Given information:
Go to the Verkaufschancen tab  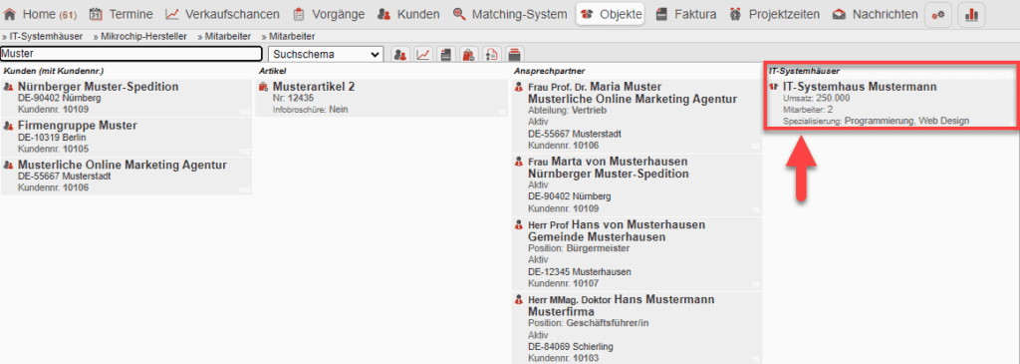222,14
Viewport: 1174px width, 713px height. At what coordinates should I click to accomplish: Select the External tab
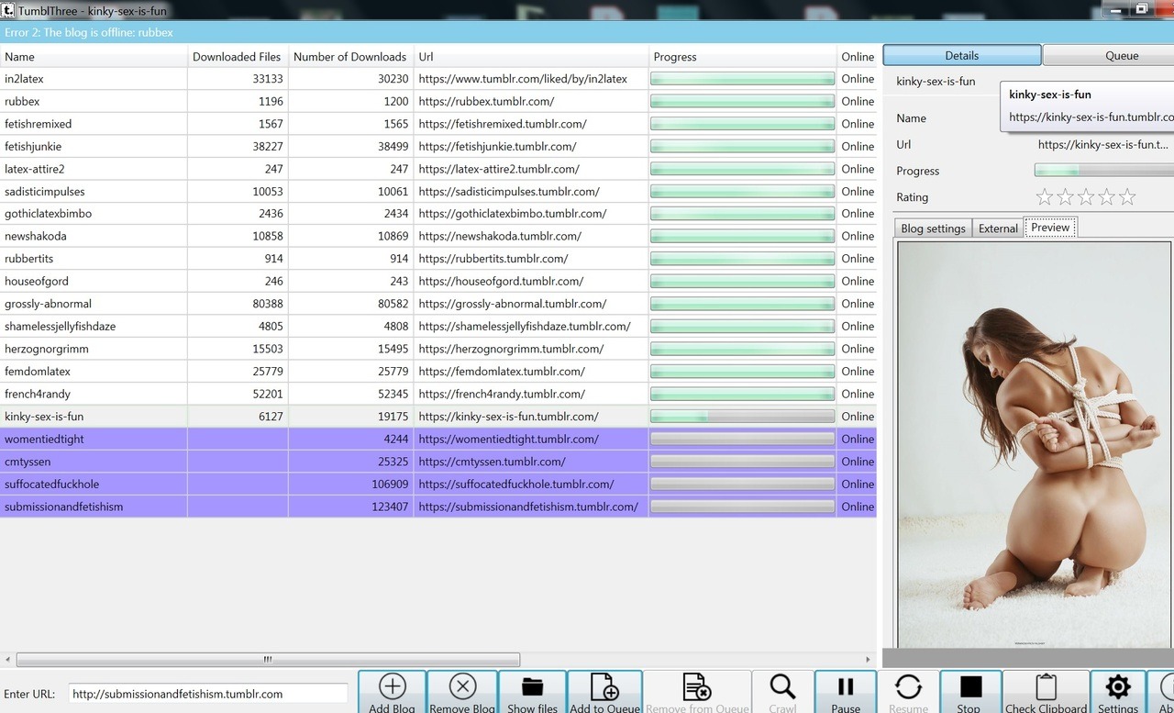pyautogui.click(x=998, y=228)
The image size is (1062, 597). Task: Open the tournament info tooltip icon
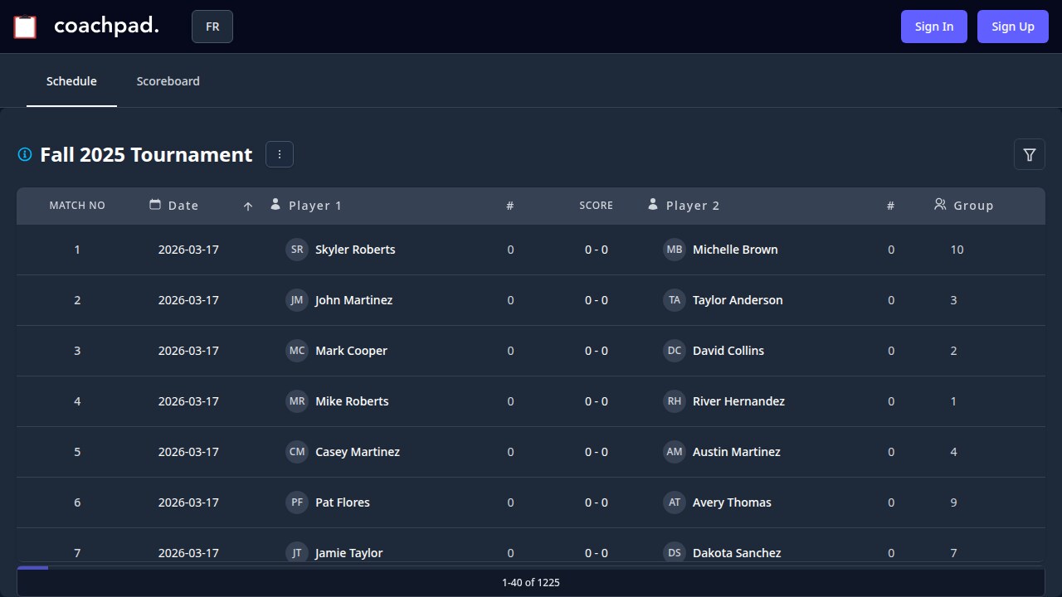24,154
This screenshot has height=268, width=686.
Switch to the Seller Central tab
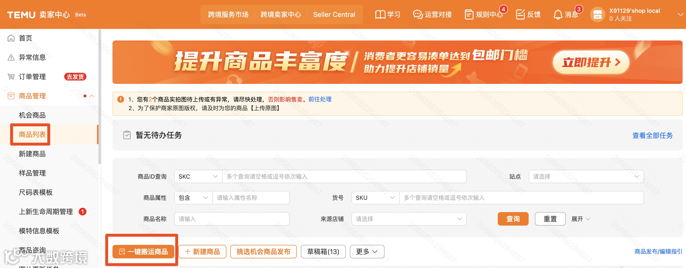pyautogui.click(x=334, y=15)
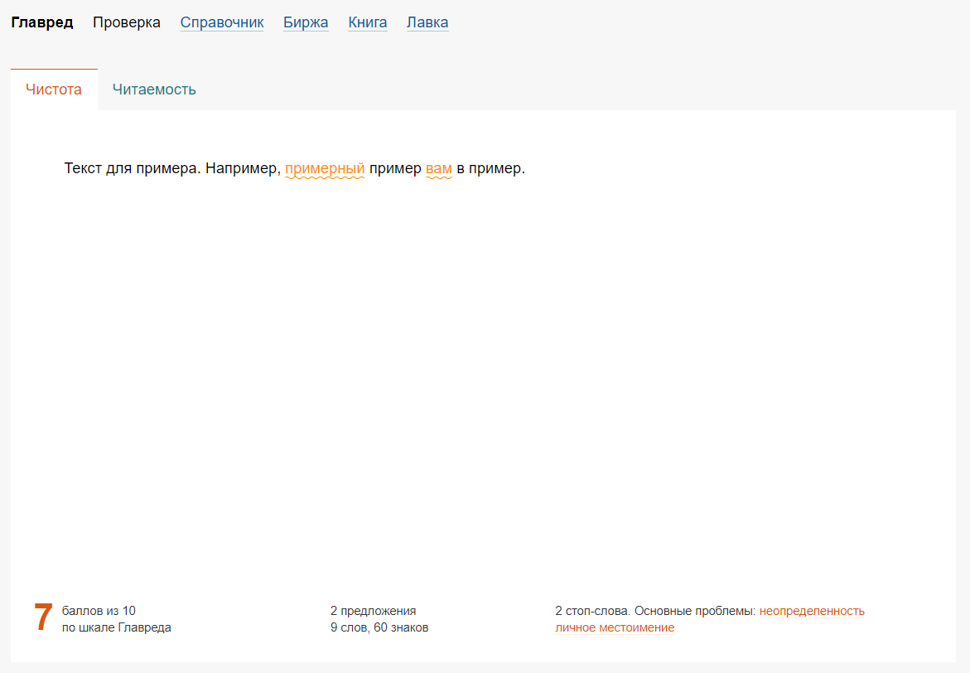
Task: Click the «9 слов, 60 знаков» counter
Action: (379, 627)
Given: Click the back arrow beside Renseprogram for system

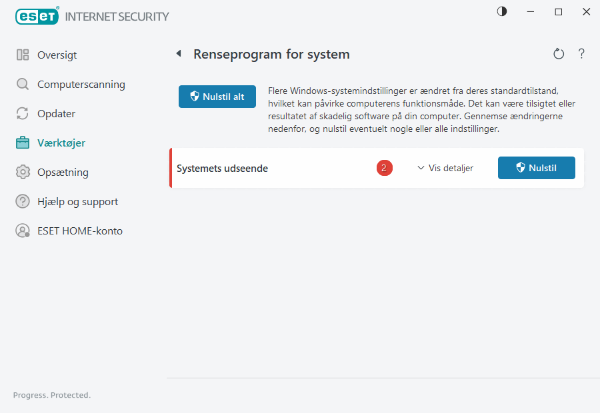Looking at the screenshot, I should coord(178,53).
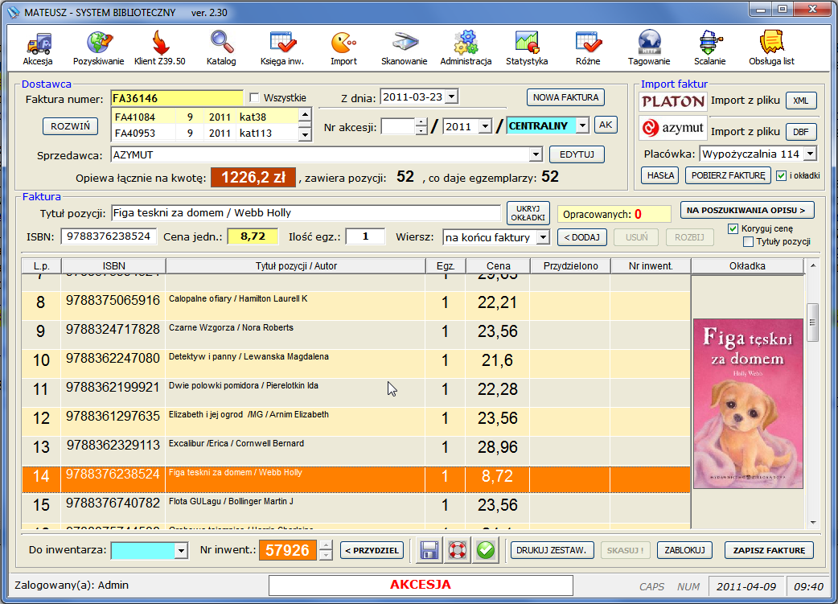Open the Katalog magnifier icon

tap(221, 47)
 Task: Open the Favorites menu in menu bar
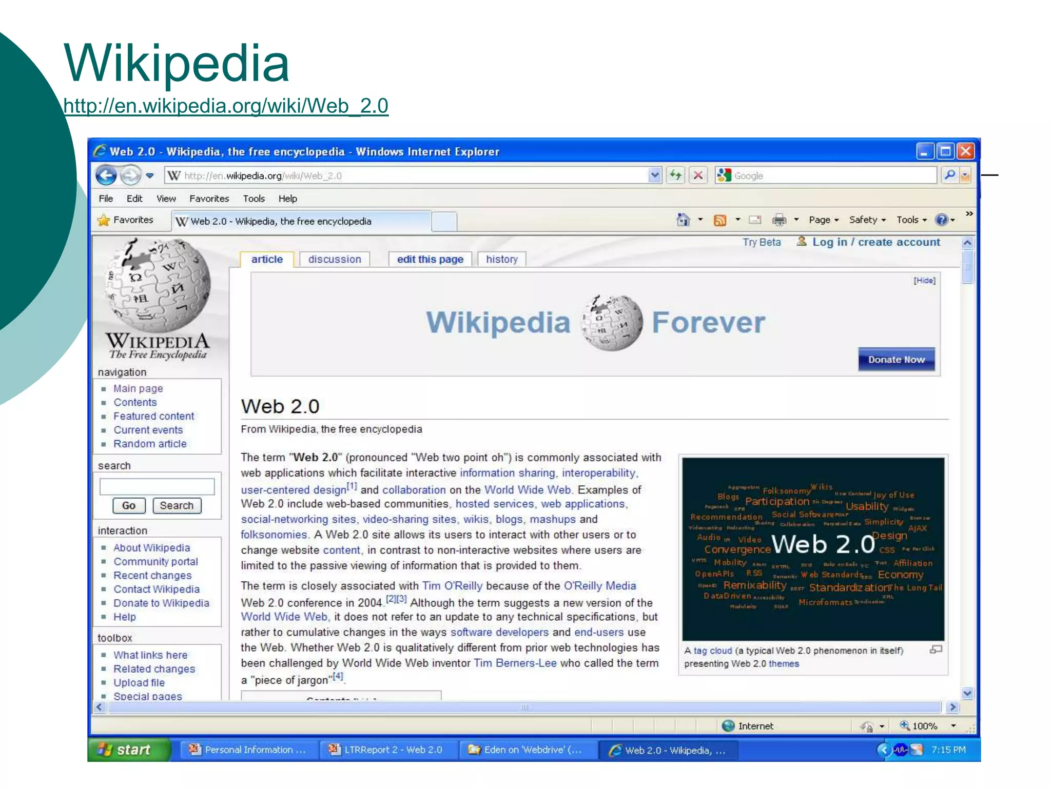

Objective:
Edit the entries from the line that contains "The image size" through the line that contains "Action: (379, 627)", inclusive, so that "tournament" becomes "match" and nothing else changes. Return only those lines and leave out the pictures.

Expected output:
The image size is (1062, 597). Task: Open the match info tooltip icon
24,154
This screenshot has height=268, width=686.
Switch to the Seller Central tab
pyautogui.click(x=334, y=15)
Task: Click the «9 слов, 60 знаков» counter
Action: (379, 627)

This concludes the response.